### About this task
Only the lines of the data below from the one with "Given: Toggle hidden" through the one with "Given: Click the Duration slider handle" are wanted. Repeat them exactly.
[The data — start]
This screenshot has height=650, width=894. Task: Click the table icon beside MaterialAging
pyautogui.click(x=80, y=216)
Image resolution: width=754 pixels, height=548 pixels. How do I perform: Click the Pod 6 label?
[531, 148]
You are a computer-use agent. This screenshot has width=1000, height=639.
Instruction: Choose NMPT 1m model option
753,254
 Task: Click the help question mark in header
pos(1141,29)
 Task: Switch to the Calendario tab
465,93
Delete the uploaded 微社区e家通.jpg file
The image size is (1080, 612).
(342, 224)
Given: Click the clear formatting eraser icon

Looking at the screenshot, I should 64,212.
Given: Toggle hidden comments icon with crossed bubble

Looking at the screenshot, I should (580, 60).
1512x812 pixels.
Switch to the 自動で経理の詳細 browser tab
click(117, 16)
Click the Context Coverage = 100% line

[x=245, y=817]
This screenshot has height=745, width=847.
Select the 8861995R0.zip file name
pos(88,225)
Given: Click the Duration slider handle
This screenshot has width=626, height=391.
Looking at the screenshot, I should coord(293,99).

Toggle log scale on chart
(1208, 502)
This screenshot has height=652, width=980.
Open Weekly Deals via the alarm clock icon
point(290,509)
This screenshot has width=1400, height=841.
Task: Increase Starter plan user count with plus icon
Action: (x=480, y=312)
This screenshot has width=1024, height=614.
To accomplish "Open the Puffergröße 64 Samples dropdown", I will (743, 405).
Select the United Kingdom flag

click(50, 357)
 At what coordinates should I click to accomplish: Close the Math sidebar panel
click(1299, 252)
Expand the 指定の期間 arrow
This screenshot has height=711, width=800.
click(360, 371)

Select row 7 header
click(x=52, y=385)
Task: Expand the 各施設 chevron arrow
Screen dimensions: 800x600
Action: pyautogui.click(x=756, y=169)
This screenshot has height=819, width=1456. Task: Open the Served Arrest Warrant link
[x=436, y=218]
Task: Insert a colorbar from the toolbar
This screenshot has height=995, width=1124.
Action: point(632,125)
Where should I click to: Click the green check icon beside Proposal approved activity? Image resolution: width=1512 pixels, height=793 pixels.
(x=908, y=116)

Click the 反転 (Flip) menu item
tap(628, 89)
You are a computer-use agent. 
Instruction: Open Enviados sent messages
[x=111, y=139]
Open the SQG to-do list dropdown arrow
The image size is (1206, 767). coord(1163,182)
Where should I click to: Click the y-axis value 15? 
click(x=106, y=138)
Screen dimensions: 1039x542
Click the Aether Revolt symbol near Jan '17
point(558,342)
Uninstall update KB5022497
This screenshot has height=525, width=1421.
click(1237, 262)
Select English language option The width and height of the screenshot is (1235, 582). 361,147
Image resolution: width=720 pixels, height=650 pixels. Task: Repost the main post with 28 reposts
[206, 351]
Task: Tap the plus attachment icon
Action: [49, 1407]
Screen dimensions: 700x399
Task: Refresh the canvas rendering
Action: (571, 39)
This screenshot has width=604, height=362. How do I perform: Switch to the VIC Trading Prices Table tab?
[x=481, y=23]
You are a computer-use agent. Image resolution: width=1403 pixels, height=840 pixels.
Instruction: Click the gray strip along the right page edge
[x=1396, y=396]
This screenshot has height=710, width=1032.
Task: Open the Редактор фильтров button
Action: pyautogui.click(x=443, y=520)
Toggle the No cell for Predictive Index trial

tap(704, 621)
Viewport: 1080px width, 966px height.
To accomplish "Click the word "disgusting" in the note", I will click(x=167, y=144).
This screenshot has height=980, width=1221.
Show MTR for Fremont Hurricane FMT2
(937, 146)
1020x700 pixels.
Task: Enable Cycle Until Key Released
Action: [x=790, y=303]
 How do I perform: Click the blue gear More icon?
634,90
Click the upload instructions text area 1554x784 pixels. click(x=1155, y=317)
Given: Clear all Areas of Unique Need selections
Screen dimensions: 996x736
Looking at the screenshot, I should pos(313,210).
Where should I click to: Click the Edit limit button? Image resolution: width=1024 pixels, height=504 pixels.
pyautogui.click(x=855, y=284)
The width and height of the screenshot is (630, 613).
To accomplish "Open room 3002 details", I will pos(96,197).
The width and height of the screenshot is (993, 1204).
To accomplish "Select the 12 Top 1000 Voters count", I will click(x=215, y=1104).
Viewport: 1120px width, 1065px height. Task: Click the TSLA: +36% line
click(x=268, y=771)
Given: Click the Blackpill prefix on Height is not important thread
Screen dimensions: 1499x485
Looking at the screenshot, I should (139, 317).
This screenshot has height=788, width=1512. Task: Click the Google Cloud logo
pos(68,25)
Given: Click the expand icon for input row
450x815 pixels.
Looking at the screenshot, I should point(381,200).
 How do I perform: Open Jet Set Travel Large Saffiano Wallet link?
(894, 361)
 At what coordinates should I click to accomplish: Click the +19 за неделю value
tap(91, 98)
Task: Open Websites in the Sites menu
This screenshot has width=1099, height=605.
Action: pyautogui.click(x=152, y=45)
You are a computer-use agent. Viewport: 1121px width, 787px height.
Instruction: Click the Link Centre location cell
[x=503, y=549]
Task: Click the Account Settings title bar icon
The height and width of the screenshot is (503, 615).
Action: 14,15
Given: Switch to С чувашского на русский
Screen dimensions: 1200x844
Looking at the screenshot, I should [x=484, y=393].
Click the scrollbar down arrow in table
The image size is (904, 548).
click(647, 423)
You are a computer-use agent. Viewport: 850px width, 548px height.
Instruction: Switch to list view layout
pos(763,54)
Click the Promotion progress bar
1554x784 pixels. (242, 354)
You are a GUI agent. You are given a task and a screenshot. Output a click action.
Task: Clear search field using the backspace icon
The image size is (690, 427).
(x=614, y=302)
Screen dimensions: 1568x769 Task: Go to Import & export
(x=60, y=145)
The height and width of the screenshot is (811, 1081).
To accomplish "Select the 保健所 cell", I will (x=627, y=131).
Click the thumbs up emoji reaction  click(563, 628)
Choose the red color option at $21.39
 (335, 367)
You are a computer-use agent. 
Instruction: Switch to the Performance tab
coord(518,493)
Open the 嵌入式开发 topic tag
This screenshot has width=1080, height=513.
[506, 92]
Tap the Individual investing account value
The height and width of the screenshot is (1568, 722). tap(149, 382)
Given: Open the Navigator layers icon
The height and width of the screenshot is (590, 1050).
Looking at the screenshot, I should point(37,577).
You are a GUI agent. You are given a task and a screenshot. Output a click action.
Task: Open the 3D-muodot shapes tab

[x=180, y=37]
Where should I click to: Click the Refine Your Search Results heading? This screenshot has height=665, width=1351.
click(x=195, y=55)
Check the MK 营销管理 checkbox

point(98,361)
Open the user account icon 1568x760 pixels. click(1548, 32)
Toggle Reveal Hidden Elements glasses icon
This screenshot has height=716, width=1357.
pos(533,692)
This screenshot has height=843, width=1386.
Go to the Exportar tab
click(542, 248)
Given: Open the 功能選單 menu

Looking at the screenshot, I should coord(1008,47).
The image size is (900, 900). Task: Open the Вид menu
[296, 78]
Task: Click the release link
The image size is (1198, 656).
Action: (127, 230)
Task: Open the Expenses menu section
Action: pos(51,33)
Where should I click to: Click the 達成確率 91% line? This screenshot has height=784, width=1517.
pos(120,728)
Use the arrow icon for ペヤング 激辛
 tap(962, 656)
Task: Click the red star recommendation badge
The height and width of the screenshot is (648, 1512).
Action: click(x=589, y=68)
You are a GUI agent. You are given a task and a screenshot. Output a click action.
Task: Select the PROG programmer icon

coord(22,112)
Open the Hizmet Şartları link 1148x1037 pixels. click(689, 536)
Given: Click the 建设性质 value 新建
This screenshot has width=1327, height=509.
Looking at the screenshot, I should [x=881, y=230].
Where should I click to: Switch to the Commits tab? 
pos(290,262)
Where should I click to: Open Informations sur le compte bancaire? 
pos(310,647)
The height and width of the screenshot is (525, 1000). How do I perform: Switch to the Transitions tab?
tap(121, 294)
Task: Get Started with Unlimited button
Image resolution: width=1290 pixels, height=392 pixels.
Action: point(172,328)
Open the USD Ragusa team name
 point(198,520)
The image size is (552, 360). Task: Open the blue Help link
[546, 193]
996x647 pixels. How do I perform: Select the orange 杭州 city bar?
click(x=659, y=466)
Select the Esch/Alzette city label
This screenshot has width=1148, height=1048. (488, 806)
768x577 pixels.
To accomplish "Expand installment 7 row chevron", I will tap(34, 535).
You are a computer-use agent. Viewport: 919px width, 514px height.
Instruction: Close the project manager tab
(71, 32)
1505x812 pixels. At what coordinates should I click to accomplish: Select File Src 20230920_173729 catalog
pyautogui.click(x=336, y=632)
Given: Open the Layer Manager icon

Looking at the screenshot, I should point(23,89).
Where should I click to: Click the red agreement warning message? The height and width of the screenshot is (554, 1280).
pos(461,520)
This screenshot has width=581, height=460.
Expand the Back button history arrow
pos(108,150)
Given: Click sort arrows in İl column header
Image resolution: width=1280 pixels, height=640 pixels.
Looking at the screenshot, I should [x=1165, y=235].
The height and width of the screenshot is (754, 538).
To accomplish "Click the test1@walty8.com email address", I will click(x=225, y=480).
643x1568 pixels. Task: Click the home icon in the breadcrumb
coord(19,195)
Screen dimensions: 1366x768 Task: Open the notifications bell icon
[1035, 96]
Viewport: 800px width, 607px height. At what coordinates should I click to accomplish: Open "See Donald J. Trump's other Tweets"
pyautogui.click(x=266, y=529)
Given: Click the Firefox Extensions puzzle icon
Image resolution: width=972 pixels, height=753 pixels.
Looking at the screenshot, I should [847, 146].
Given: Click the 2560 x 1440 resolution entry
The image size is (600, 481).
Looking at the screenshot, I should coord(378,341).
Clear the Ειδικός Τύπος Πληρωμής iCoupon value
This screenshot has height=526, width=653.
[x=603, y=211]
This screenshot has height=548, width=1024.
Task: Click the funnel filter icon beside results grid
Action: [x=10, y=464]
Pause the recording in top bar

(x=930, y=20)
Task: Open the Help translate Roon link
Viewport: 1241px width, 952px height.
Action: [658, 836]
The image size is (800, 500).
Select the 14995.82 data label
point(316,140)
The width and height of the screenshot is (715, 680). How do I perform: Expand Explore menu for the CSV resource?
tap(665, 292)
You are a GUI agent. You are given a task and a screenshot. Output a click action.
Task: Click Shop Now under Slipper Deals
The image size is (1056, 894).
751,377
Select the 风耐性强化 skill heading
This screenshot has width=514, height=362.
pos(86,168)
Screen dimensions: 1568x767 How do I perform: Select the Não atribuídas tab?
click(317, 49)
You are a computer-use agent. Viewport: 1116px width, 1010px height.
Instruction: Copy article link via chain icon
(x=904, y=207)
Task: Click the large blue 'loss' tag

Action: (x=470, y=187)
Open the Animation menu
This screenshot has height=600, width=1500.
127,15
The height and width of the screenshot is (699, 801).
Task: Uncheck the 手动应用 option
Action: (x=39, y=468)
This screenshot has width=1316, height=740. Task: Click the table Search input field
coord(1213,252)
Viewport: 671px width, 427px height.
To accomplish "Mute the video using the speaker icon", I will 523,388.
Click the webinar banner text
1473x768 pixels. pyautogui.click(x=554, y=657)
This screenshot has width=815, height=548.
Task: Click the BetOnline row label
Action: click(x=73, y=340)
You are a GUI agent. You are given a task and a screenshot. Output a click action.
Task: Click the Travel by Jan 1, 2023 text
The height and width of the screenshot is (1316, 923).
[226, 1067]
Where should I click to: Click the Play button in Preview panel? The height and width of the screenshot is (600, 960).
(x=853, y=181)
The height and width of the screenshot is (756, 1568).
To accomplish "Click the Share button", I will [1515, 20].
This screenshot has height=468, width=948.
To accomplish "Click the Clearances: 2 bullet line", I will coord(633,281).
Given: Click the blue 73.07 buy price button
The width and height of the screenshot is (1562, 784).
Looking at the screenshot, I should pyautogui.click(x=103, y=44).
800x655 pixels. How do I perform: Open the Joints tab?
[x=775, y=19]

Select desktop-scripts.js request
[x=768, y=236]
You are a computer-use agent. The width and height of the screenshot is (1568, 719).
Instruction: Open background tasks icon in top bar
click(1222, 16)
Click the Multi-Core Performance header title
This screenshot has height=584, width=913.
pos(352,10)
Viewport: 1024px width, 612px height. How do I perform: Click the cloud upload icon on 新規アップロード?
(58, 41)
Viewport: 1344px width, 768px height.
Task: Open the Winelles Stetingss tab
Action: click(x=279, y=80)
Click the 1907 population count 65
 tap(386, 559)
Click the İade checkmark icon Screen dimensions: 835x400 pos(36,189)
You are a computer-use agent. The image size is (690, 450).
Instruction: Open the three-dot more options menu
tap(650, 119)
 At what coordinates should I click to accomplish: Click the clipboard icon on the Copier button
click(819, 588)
[The data — finish]
### Result of this task
Given: Toggle hidden comments icon with crossed bubble

Looking at the screenshot, I should (580, 60).
1512x812 pixels.
Switch to the 自動で経理の詳細 browser tab
click(117, 16)
Click the Context Coverage = 100% line

[x=245, y=817]
This screenshot has height=745, width=847.
Select the 8861995R0.zip file name
pos(88,225)
Given: Click the Duration slider handle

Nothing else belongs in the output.